### Given request 1:
Name every tennis player other than Serena Williams who is mentioned in the article on Serena Williams' retirement.
### Given request 2:
According to the article on Serena Williams' retirement, what was the score of her second-round loss in Toronto?
### Given request 3:
For each statement, indicate whether it agrees with the article on Serena Williams' retirement, and quote the words that decide it.
(a) Williams announced her retirement in an essay in Vogue.
(b) Fans were given the option to switch their tickets to Tuesday.
(c) Williams' final match was a second-round loss.

### Source extract:
- - - - -
NEW YORK — After one last week of her signature magic, Serena Williams’ legendary playing career came to an end Friday night with a third-round loss to Ajla Tomljanovic at the US Open in front of nearly 24,000 fans.
The match capped the conclusion of a whirlwind 3½ weeks since Williams revealed her future plans, filled with countless tributes and record-setting crowds. From her announcement in Vogue until her final, emotional news conference, here’s what went on in front of and away from the cameras.
Aug. 9: Toronto
8:41 a.m.: The morning after playing in just her second match of the season, a first-round clash in Toronto, Williams announced her impending retirement — or “evolution” — in a first-person essay in Vogue. She indicated the US Open would be her final tournament.
“There is no happiness in this topic for me,” Williams wrote. “I know it’s not the usual thing to say, but I feel a great deal of pain. It’s the hardest thing that I could ever imagine. I hate it.
“I hate that I have to be at this crossroads. I keep saying to myself, I wish it could be easy for me, but it’s not. I’m torn: I don’t want it to be over, but at the same time I’m ready for what’s next.”
Aug. 10: Toronto
8:41 p.m.: A day after making her reveal, Williams lost in her second-round match in Toronto to Belinda Bencic 6-2, 6-4. After the match she was given an on-court ceremony. She was emotional as she addressed the crowd.
“It’s been a pretty interesting 24 hours,” Williams said. “I’m terrible at goodbyes but goodbye, Toronto!”
Aug. 14: Cincinnati
10:53 p.m.: Williams’ first-round match against reigning US Open champion Emma Raducanu had been announced for Monday, the opening day of play. But when the draw was revealed for the Western & Southern Open, the match was absent when the order of play was released late Sunday night — much to the outrage of many fans who had bought tickets and arranged travel specifically to watch their clash.
A tournament spokesperson said the change was due to “a number of factors related to scheduling.” Fans later told ESPN they were not able to get a refund or given an option to switch their tickets to Tuesday.
Aug. 15: Cincinnati
11 a.m.: There was at least a consolation prize for those fans in attendance on Monday hoping to watch Williams: Hundreds turned out to watch her on Practice Court No. 16. As one fan tweeted after the session: “I just watched Serena practice (in person) and you would think I just watched her win the US Open with how happy I am.”
- - - - -
### Information shown:
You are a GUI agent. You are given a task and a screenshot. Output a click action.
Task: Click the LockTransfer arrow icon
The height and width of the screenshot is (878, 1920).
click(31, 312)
- - - - -
### Output 1:
Ajla Tomljanovic, Belinda Bencic, Emma Raducanu

### Output 2:
6-2, 6-4

### Output 3:
(a) Yes: "announced her impending retirement — or “evolution” — in a first-person essay in Vogue"
(b) No: "they were not able to get a refund or given an option to switch their tickets to Tuesday"
(c) No: "a third-round loss to Ajla Tomljanovic"